Kamala Harris did not actually lose the 2024 election to Donald Trump. The election rules are unfair, and if Democrats had been able to write better rules that would have allowed more people who liked their policies to vote, Harris would have won. Democrats need to change these rules before the next election to win more votes.
That’s crazy, right?
Well, hold off on that anger.
Last week, after the election of Shomali Figures as Alabama’s newest congressman to represent Alabama’s 2nd Congressional District, several Alabama Republican Party officials, including a former party chairman, basically said that I I recorded everything I said.

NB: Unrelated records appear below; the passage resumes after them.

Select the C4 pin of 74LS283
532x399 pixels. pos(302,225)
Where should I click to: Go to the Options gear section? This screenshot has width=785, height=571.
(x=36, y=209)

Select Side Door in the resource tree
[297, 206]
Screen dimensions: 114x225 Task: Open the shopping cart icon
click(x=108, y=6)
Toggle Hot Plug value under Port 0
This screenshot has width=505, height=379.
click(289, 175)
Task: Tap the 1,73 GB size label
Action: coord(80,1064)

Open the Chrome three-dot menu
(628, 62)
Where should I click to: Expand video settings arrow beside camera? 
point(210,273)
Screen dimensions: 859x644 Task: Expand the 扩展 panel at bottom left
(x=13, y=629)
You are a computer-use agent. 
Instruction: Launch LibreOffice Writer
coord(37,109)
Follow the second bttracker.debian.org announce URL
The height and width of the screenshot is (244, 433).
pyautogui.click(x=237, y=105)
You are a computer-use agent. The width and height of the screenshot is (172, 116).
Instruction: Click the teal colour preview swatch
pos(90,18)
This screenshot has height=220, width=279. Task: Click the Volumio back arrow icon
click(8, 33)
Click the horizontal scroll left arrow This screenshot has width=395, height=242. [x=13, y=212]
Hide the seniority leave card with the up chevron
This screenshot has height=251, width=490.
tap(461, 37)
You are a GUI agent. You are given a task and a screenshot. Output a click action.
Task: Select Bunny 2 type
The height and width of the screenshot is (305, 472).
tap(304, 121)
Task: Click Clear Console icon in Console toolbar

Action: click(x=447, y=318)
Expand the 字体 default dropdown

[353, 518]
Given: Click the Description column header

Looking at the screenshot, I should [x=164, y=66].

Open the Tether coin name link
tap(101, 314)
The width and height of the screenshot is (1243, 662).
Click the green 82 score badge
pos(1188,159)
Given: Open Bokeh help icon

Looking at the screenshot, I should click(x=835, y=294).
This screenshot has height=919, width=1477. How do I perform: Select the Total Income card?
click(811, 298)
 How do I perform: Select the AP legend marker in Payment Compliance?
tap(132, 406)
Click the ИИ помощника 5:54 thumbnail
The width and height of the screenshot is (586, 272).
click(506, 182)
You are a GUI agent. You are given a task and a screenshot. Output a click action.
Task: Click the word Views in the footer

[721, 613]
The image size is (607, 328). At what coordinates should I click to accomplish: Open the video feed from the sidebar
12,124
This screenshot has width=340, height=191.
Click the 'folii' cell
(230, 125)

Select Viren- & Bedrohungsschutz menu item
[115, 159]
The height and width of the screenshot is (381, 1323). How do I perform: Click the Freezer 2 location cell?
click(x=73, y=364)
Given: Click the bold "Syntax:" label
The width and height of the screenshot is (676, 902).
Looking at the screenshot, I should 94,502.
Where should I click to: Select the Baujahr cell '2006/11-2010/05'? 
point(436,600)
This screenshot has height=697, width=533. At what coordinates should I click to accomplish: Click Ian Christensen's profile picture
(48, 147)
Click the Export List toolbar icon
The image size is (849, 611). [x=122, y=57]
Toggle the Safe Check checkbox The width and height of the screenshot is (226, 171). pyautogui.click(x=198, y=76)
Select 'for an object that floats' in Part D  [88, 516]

The numbers won out because the district boundaries were drawn “oddly.” Republican candidate Caroleen Dobson didn’t actually lose, she just fell victim to a bad map. And to solve this problem, the Republican Party will have to redraw its boundaries, drive those hateful progressive voters who care about their health care and public schools out of their districts, and put more Republican sycophants in there. need to be collected.
OK, I’ve paraphrased a bit, but that’s basically what they said. And they said it out loud, as if it were completely normal.
Past Chairman Terry Lathan said: I don’t know that it (the election) was as wrong as the way the lines were drawn, the way the courts drew the lines. I don’t think this is the end. However, the result of the race must be accepted. CD2 had a very strange line to draw. ”
I agree with Lathan on one point. This district was very strangely painted. At least for Alabama.
Because the line is fair.
A federal court has appointed a special master to draw new district lines for Alabama CD2, following a shocking ruling from the most conservative U.S. Supreme Court in three generations. This happened because Republican lawmakers in Alabama created unconstitutional districts that discriminated against black voters. And those same lawmakers refused to fix that problem even after the Supreme Court’s ruling, choosing instead to entrench racism in the history books.
Federal courts did not give black voters an advantage when selecting new maps for the district. Instead, 48.7 percent of the district’s voting-age residents are black, giving black voters a rationale to form coalitions with like-minded white voters to elect candidates who best represent them. was given a great opportunity.
look? Odd number.
The insanity that adults would find such an arrangement “weird” is truly insane when you step back and think for a moment about how all of this works.
Let’s start with this. Voters should choose their representatives, not the other way around.
ALGOP and Dobson (or any other candidate) have every opportunity to consider what CD2 residents value and want from their representatives and shape their platform to better align with voters. did. That’s how representative government works.
Instead, for some reason, many people find it perfectly natural in today’s political world for parties to field a cookie-cutter group of candidates and then shape districts around the party’s policy agenda. He seems to believe that there is.
That’s no good. Not for either party.
And for someone to say something so loudly and for other people, nay, voters to agree with it, is absolutely amazing. What is everyone doing?
No member of our nation’s legislature, House of Representatives or senators should be re-elected with more than 90 percent of the vote. A job this important shouldn’t be so safe.
Because competitive races push important issues and significant changes to the forefront. The competition gives voice to the marginalized and shines a light on the plight of the downtrodden and forgotten.
Consider what happened in the CD2 race. Both Mr. Dobson and Mr. Figures were forced into places that might be hostile to their political brands. But they went and listened, each learned important lessons from that visit, and each shifted to important topics.
A similar thing happened during the presidential campaign, where both Trump and Harris were thrown into uncomfortable environments and listened to people whose political views differed from their own. And once again, both candidates reversed course on several important issues.
I’m not talking about abandoning long-held beliefs or abandoning basic ideals. I’m talking about listening to voters, the real people politicians are meant to serve, and creating policies that better serve those people.
This does not happen in gerrymandered districts, regardless of who they are gerrymandered for. And it’s long past time we stopped tolerating the insanity of politicians who draw their own district boundaries.
These things should be done by committees of uninvolved experts and computers, all based on a pre-determined set of guidelines and rules to draw districts that favor voters rather than political parties. We are drawing the line. It is possible and has been done in other states.
Until it’s done here, nothing will change for the better.